As a film partly about the care of a dementia-addled senior citizen, The Savages naturally invites comparisons to Away From Her—all of them unflattering. Tamara Jenkins’s first feature since 1998’s Slums of Beverly Hills depicts a retirement community in Arizona as a creepy and surreal environment where old women in cheerleader outfits are apt to pop out of the trimmed topiary, while the Buffalo, NY nursing home where local theater professor Jon (Philip Seymour Hoffman) and his sister Wendy (Laura Linney), a temp and aspiring playwright, place their father Lenny (Philip Bosco)—after he writes on his residence’s bathroom walls with feces—is a dreary morgue that, as Jon puts it, smells like “shit and piss and rotten stink.” Jenkins condescends to and/or mocks the elderly, such as when she meanly lingers on the vacant countenance of Lenny’s ailing girlfriend, and then goes for a cheap, demeaning laugh by having the woman drop dead face-first onto a table during a manicure.
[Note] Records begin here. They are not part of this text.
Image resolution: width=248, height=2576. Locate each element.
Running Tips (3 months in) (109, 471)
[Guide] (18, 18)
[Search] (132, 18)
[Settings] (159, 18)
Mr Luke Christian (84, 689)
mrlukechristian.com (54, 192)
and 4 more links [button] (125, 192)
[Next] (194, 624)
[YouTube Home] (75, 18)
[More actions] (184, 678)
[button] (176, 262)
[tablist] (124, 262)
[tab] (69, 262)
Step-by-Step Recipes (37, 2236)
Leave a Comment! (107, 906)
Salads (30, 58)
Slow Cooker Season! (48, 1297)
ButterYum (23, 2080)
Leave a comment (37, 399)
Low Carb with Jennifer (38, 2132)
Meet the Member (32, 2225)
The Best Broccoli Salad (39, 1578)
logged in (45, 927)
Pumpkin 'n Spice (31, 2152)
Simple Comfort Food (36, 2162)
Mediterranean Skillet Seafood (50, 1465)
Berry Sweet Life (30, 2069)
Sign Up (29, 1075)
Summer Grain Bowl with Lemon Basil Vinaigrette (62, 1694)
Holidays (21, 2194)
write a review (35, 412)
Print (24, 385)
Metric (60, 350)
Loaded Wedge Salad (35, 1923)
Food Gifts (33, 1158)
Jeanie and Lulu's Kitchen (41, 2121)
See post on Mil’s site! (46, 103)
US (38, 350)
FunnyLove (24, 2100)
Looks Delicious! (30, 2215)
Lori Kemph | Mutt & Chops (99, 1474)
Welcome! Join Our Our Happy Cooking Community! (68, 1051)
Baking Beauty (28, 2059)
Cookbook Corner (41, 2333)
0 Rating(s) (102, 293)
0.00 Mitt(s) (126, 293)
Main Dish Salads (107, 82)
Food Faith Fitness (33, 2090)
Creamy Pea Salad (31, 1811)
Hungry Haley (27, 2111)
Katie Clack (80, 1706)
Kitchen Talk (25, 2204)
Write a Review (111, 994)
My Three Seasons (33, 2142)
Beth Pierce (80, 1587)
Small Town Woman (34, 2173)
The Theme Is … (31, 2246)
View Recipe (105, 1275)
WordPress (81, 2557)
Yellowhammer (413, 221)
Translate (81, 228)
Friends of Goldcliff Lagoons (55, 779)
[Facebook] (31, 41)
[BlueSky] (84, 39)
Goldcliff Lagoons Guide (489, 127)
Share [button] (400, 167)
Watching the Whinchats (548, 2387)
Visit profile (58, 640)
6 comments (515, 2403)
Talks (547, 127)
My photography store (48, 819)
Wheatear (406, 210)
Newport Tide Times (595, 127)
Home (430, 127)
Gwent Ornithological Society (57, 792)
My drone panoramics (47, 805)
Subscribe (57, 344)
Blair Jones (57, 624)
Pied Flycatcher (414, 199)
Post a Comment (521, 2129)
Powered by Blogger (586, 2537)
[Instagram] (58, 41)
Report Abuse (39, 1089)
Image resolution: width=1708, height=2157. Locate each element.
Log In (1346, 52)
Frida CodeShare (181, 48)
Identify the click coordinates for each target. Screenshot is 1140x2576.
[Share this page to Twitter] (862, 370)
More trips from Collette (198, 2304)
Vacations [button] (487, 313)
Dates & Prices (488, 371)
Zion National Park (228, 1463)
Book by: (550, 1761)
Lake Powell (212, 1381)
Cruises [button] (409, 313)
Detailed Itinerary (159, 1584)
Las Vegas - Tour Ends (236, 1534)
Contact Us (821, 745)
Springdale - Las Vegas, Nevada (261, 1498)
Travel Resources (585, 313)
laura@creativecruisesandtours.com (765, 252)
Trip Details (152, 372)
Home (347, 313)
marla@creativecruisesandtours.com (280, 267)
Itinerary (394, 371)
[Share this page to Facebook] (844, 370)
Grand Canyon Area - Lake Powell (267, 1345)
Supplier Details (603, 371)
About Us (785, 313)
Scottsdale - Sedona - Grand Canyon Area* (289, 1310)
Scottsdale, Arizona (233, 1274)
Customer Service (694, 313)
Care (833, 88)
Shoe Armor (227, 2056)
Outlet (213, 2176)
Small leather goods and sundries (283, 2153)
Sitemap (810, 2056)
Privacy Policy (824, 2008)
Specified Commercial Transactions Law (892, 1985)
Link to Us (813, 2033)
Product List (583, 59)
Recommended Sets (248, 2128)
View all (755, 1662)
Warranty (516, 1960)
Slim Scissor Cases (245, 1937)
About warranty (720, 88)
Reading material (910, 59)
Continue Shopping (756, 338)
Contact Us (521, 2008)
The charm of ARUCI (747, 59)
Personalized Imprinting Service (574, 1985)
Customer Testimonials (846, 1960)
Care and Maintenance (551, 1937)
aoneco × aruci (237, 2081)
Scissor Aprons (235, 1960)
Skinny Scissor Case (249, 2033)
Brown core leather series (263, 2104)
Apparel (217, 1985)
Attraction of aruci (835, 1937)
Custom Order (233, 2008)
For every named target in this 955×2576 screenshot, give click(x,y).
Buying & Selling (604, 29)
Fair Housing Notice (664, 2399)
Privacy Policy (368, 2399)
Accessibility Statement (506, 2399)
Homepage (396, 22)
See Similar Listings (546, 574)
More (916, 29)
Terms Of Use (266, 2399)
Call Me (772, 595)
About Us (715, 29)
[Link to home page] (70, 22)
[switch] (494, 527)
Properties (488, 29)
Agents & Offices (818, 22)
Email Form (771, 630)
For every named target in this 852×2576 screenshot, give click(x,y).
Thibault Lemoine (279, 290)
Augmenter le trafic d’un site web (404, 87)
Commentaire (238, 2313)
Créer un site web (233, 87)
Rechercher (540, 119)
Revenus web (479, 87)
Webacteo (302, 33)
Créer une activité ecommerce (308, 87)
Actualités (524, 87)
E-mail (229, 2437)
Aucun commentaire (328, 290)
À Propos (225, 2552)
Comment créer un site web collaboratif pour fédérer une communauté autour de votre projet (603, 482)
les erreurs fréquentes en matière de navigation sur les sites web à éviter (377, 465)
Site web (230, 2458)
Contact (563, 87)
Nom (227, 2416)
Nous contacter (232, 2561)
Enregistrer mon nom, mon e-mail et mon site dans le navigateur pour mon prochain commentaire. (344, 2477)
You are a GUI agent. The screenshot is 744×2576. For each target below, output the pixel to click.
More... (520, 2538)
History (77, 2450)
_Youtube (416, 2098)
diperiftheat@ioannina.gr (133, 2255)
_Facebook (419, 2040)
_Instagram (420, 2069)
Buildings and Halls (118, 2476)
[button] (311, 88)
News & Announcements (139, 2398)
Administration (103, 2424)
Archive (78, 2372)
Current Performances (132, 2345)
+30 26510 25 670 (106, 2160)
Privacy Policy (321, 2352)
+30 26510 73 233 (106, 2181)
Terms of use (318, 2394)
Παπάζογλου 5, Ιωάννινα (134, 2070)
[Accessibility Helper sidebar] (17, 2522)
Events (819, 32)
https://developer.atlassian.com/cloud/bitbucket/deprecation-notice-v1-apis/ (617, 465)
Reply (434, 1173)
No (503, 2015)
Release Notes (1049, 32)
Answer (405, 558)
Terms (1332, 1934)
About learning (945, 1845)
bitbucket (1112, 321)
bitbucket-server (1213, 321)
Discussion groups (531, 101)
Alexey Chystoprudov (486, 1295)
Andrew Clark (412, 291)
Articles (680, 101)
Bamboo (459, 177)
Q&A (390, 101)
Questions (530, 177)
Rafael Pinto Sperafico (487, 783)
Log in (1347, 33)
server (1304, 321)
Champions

Her story, however, isn’t really about them. Rather, it’s about Wendy and Jon, two miserable adults whose messy lives are reflected in their frumpy clothes and hairstyles. Jon, whose girlfriend is returning home to Poland, is struggling to finish a book about Brecht, and the pill-popping Wendy can’t land a Guggenheim grant for her writing and continues to sleep with a married man (Peter Friedman). They’re both neurotic disasters whose problems can be traced to their crummy parents, which doesn’t make them more sympathetic but does diminish one’s sympathy for papa Jon when he turns down his hearing aid during another of his kids’ squabbles. Linney and Hoffman dutifully embody their roles, yet Jenkins never justifies having any interest in these cretins’ plight.
That the humor is mostly callous is mitigated by the fact that it’s generally secondary to turgid drama, so that, for example, gags about Wendy and Jon screening The Jazz Singer while black nurses watch in disgust are less crucial than the sight of her protagonists grieving over a lousy father not worth caring about. Worse, though, is that the writer-director both uses Wendy as a mouthpiece to cop to her film’s flaws, and then pardons them. “You didn’t think it was some middle-class whining?” and “You didn’t think it’s self-important and bourgeois?,” Wendy asks about her work, only to be assured by others that it’s not. Um, yes it is, and by extension so is The Savages.